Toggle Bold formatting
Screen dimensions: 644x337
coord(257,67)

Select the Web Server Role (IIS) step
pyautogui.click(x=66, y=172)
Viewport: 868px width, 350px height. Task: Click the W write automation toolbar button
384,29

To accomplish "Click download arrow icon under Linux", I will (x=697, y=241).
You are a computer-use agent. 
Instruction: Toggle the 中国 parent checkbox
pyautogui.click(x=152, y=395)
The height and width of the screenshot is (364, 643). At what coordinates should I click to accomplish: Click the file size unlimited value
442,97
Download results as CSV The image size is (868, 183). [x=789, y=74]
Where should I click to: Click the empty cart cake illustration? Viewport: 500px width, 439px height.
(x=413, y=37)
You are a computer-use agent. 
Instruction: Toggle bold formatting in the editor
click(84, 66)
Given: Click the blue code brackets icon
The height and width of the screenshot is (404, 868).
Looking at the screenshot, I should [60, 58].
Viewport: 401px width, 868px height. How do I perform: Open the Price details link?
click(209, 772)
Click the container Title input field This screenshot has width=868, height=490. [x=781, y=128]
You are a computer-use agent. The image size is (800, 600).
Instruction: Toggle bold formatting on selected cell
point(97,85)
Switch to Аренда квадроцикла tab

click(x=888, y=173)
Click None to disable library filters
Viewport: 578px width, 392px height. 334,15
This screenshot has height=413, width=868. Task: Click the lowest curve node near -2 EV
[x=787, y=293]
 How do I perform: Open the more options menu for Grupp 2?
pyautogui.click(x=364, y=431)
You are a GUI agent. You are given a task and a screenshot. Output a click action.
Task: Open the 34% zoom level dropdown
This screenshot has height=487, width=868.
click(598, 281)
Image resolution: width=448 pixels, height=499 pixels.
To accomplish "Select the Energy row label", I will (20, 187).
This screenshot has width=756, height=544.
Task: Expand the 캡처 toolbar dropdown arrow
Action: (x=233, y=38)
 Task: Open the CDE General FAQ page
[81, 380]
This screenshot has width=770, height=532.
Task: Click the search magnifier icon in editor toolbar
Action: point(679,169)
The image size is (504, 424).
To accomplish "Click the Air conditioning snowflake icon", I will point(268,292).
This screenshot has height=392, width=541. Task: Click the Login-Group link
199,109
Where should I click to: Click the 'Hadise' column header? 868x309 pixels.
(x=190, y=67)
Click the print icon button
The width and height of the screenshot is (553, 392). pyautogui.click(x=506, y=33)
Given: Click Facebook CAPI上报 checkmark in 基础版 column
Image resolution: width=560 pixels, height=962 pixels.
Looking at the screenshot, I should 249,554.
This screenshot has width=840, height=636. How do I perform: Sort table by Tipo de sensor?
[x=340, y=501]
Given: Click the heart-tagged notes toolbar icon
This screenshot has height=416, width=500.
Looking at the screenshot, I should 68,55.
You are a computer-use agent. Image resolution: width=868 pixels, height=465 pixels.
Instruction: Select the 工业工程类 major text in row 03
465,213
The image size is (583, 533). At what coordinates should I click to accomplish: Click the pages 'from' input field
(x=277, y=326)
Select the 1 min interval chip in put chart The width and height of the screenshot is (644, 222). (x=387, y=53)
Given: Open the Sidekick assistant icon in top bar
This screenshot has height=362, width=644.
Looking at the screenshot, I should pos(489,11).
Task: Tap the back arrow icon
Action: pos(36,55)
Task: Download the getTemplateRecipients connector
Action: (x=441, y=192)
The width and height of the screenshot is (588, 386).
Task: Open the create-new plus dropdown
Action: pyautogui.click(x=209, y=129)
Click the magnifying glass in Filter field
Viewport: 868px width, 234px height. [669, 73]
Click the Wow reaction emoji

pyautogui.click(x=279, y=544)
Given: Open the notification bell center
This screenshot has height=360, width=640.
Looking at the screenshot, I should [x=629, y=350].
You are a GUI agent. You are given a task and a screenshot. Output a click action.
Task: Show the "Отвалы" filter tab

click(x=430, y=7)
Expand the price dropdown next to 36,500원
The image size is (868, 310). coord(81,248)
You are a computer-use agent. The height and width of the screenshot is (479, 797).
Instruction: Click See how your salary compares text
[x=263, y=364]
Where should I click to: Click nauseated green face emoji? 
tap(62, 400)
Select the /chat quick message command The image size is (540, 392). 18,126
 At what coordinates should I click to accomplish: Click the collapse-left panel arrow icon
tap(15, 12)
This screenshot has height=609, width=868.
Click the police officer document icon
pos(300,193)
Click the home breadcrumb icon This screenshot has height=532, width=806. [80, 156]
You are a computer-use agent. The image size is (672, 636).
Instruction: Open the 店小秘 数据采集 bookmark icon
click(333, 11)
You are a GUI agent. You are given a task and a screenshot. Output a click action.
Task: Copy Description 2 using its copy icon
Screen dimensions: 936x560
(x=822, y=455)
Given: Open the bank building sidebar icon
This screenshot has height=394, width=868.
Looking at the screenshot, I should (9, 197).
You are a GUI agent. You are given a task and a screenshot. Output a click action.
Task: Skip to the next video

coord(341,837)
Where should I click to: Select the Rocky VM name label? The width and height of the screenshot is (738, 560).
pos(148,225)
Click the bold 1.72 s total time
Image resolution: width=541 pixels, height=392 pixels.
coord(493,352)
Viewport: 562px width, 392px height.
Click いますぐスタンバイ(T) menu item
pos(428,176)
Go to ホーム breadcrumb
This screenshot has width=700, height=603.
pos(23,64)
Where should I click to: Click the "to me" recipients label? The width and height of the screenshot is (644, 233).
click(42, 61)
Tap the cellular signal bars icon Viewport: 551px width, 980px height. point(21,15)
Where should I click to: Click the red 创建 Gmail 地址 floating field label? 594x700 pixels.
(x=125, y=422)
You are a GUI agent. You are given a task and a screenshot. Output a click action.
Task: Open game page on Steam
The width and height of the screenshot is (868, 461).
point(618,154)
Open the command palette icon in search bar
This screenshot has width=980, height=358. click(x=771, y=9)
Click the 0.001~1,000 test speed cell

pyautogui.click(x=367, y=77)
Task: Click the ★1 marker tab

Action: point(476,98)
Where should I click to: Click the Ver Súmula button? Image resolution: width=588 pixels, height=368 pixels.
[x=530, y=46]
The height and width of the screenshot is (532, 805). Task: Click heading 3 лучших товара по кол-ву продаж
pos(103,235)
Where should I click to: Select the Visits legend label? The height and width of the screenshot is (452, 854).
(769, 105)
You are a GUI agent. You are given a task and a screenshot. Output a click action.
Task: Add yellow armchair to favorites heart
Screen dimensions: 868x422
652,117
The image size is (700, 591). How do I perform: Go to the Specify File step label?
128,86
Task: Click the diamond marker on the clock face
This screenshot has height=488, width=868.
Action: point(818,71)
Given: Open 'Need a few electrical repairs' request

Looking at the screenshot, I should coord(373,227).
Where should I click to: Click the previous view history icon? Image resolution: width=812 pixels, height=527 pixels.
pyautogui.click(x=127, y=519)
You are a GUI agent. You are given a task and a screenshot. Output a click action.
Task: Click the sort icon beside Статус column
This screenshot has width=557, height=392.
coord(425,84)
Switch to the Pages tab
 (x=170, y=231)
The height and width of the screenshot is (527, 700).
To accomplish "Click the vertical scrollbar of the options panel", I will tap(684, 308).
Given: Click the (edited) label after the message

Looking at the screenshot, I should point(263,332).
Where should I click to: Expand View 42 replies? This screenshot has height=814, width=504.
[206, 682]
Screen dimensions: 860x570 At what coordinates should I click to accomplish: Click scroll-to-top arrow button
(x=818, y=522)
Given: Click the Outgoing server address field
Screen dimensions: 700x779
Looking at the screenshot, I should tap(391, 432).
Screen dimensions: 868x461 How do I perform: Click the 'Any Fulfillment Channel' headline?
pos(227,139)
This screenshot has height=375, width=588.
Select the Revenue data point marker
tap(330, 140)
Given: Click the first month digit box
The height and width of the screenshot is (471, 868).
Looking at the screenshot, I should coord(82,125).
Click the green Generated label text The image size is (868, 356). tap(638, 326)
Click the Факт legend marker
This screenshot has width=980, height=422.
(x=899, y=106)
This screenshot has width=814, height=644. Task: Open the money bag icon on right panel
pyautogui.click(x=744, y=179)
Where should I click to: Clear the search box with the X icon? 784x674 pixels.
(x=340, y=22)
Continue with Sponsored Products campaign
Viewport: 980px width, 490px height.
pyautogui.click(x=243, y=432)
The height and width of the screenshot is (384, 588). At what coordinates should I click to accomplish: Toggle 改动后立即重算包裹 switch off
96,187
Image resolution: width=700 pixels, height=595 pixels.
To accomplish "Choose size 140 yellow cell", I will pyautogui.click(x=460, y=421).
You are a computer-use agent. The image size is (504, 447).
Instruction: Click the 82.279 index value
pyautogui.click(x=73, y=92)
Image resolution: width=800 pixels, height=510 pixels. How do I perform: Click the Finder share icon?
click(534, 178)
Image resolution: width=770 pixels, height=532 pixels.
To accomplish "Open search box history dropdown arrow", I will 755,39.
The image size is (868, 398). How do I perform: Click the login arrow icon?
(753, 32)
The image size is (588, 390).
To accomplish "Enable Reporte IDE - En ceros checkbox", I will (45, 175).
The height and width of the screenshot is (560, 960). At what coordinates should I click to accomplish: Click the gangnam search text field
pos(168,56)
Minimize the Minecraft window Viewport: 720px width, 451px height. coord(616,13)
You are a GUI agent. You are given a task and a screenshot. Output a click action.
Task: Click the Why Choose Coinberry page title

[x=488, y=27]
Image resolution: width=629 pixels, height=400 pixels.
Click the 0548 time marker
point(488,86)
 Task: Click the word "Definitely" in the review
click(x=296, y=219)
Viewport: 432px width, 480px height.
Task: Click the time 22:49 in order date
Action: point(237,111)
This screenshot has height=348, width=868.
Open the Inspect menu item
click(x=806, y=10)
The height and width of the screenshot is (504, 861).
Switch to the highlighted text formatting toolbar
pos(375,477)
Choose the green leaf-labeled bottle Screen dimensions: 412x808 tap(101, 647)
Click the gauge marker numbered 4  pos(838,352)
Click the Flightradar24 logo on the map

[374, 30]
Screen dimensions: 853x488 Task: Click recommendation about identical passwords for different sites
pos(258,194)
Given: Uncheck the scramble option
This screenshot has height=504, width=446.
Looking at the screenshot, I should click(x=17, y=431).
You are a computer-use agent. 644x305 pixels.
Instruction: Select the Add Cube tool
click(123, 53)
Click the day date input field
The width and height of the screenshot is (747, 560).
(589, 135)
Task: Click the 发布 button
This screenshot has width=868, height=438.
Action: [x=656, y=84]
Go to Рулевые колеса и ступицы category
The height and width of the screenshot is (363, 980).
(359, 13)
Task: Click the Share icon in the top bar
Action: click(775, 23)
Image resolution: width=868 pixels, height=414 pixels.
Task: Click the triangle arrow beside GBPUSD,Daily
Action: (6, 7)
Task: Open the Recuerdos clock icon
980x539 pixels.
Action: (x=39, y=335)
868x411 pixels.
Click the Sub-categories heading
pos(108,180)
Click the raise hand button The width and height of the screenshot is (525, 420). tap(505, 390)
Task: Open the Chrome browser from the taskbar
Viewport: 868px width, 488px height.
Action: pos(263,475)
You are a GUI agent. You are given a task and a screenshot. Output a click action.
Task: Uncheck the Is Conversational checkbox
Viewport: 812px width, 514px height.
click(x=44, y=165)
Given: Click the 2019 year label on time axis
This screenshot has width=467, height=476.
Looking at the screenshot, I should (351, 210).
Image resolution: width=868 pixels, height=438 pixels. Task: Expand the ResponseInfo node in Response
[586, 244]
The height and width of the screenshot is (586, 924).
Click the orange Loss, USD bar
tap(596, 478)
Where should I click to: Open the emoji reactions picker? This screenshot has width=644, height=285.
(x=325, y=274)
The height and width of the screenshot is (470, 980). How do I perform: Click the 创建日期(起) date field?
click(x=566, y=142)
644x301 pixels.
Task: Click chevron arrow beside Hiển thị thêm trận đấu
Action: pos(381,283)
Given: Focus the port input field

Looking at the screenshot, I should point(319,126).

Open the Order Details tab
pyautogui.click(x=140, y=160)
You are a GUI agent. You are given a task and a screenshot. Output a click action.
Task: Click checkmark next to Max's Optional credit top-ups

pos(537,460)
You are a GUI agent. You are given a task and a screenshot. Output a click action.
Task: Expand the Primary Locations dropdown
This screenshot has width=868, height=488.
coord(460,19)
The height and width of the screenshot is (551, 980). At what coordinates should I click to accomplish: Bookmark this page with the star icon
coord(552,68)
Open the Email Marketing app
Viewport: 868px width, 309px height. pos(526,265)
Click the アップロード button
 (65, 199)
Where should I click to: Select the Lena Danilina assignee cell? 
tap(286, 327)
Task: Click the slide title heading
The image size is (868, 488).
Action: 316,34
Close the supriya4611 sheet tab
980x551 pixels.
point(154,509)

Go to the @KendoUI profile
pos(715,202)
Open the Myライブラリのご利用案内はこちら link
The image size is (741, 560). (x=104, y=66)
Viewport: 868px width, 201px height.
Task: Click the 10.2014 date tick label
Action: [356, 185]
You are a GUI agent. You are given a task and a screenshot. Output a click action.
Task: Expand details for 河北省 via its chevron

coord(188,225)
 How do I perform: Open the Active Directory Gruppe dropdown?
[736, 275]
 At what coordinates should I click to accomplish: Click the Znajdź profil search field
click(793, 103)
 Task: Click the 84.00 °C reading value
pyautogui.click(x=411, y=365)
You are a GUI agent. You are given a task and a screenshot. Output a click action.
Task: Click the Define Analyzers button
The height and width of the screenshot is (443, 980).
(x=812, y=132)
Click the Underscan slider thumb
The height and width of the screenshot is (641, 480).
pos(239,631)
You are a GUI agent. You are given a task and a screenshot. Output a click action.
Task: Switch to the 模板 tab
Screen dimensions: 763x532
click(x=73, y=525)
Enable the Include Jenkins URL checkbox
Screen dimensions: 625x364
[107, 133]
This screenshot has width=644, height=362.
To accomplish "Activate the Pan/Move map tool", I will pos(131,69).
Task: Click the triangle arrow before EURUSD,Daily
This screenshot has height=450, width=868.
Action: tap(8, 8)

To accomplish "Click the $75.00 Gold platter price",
════════════════
* _Problem details_
Extract every line containing the string "yellow" from the material.

* _Written response_
Task: Add yellow armchair to favorites heart
To accomplish "Choose size 140 yellow cell", I will pyautogui.click(x=460, y=421).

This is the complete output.